Check each line of the records below and collect those that include the word "legend".

Source data
++++++++++

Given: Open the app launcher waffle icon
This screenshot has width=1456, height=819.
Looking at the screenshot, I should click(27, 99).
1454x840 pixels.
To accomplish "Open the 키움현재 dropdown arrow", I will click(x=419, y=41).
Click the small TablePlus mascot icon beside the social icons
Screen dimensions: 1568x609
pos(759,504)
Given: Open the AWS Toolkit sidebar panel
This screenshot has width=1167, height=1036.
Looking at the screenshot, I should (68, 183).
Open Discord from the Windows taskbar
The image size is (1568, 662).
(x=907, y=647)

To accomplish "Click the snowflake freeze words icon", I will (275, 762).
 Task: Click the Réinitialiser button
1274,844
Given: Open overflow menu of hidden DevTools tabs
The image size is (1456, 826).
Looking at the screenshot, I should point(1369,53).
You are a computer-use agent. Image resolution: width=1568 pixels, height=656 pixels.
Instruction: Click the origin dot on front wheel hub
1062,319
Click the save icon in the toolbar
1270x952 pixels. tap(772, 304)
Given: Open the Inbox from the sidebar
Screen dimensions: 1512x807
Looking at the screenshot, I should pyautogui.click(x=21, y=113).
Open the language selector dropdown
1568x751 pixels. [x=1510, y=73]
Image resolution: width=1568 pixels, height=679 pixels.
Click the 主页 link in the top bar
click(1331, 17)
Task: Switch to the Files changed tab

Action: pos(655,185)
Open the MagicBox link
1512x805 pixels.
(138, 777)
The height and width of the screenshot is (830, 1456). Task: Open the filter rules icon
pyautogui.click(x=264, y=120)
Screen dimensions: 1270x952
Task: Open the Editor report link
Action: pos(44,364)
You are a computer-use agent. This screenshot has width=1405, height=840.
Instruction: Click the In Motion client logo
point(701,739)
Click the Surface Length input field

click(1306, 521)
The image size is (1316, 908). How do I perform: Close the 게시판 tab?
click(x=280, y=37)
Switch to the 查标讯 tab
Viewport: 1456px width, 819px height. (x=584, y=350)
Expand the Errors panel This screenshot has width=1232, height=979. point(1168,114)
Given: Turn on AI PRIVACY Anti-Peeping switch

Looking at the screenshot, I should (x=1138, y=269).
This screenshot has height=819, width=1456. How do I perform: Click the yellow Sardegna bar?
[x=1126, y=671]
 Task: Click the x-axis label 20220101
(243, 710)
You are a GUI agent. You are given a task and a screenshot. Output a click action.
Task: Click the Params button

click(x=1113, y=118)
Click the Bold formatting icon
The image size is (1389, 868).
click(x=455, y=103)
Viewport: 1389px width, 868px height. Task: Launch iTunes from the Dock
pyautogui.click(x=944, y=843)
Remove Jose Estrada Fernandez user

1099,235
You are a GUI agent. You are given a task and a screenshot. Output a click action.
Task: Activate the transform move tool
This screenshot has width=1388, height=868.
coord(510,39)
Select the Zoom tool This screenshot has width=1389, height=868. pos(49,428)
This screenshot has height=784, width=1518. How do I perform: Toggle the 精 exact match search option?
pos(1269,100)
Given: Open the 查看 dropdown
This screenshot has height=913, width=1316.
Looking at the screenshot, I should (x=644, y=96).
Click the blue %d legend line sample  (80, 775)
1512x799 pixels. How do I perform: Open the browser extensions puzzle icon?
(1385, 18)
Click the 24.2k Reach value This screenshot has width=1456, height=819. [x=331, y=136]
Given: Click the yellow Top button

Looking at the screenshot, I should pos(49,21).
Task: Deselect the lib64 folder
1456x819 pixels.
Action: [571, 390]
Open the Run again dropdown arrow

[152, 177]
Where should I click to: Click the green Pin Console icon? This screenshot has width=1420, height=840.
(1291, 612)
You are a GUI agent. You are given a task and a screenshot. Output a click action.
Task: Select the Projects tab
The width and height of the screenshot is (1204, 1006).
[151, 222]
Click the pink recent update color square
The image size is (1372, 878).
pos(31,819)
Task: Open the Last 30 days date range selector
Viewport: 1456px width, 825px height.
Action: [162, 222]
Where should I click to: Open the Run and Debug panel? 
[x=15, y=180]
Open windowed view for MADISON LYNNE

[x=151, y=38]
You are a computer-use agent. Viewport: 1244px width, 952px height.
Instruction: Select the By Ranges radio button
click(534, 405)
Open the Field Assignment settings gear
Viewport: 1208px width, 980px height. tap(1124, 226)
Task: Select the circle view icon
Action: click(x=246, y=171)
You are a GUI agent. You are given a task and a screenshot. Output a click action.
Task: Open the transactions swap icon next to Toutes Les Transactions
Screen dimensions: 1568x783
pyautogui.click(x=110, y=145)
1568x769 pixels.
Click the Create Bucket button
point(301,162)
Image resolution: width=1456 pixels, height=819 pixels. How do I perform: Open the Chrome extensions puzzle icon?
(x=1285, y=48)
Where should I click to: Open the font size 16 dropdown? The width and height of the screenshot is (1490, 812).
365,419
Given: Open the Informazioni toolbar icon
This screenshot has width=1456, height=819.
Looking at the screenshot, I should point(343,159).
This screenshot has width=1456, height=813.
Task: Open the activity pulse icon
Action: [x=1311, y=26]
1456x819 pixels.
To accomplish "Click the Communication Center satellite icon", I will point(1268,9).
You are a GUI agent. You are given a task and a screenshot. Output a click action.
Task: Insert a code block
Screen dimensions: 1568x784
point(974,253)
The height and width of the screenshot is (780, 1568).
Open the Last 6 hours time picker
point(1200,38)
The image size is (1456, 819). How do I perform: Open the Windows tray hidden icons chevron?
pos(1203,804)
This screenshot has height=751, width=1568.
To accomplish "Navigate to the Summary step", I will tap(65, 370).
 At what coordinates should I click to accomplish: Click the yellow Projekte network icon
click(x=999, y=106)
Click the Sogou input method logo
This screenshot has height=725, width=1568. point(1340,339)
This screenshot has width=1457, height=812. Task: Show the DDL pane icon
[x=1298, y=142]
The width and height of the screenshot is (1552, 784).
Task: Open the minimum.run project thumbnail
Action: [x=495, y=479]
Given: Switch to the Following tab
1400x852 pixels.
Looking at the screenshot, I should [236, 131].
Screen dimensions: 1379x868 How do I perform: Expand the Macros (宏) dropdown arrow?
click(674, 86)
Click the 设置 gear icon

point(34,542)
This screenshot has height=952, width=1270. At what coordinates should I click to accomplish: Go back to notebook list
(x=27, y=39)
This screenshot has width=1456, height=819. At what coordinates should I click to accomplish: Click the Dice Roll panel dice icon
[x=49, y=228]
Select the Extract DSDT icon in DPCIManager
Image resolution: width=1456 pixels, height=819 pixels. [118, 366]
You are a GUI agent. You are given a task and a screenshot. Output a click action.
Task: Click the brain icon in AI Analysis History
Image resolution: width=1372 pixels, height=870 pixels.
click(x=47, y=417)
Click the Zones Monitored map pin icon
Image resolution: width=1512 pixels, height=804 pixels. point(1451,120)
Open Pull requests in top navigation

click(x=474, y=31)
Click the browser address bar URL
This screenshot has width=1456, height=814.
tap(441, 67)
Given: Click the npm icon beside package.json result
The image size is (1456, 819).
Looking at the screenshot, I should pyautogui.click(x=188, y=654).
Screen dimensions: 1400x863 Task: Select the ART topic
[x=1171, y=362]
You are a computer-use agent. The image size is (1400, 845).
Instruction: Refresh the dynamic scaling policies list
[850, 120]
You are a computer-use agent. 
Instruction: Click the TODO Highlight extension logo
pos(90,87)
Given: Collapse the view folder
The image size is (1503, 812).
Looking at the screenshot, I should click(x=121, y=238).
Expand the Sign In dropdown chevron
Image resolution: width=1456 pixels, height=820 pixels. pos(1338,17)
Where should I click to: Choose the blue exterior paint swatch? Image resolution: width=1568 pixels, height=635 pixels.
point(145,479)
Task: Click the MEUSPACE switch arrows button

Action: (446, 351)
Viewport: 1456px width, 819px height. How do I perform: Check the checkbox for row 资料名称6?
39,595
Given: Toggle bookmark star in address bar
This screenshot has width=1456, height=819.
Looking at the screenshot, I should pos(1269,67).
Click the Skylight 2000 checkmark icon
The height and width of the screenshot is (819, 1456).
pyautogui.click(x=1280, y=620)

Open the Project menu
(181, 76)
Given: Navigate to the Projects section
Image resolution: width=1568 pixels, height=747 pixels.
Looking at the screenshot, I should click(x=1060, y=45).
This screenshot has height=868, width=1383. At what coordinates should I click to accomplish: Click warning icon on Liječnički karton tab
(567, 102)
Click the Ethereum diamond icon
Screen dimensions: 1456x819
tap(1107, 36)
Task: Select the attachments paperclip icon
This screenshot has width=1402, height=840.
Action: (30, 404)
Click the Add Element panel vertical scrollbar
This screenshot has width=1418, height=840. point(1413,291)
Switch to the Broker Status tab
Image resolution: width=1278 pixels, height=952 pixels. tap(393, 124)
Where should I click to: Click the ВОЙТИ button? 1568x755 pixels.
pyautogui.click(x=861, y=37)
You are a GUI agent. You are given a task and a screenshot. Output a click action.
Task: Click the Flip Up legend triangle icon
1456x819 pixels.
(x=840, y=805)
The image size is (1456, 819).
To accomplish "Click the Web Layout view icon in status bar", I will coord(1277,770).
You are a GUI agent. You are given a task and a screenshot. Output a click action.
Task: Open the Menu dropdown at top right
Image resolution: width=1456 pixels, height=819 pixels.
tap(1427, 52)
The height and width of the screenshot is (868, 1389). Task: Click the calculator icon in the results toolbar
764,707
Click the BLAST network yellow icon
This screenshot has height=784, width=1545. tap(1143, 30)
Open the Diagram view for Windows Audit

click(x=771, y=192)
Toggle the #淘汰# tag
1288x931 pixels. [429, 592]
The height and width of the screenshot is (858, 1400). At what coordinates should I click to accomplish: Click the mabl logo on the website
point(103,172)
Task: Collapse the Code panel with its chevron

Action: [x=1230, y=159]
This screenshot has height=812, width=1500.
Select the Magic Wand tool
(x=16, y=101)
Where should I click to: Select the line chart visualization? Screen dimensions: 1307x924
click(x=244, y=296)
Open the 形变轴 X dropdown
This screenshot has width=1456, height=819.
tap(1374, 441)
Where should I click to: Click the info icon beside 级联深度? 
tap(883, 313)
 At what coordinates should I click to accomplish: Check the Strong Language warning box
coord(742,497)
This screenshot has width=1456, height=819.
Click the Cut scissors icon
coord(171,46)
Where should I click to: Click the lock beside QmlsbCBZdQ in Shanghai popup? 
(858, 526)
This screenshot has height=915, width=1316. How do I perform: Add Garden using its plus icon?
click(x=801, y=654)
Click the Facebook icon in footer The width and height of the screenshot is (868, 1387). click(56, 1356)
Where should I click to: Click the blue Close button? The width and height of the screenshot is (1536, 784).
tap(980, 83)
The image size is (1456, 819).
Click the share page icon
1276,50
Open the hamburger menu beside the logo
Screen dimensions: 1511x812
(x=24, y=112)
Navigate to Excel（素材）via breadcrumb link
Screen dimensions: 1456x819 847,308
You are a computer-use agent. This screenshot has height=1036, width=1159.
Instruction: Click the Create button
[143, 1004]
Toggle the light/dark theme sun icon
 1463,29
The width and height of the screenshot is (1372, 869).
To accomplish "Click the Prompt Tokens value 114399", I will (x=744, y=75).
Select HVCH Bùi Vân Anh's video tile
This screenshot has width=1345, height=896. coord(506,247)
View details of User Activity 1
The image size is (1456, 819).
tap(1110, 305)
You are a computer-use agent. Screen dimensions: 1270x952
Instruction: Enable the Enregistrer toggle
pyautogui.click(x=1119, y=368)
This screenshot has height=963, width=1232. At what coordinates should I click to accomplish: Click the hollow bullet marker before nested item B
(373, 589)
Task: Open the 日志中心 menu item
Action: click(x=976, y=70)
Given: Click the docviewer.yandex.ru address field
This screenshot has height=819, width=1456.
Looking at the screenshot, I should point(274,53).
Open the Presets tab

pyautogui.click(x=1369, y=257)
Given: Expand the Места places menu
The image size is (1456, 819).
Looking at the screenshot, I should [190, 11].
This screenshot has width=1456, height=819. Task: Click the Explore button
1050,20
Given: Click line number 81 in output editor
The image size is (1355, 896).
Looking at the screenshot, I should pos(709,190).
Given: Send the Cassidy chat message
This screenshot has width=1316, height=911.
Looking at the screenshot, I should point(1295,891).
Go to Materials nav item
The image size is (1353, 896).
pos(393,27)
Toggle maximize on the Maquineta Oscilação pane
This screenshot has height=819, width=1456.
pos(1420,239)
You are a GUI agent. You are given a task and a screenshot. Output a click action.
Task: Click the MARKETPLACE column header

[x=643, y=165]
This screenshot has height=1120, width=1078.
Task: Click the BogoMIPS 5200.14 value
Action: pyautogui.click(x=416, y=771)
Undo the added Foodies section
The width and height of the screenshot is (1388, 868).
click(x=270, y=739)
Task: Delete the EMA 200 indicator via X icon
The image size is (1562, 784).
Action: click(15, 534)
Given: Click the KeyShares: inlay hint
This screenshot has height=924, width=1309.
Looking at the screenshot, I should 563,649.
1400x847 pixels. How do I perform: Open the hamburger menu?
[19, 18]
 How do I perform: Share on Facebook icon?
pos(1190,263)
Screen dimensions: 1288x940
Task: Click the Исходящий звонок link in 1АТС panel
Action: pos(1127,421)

++++++++++

Response to this task
Click the blue %d legend line sample  (80, 775)
Task: Click the Flip Up legend triangle icon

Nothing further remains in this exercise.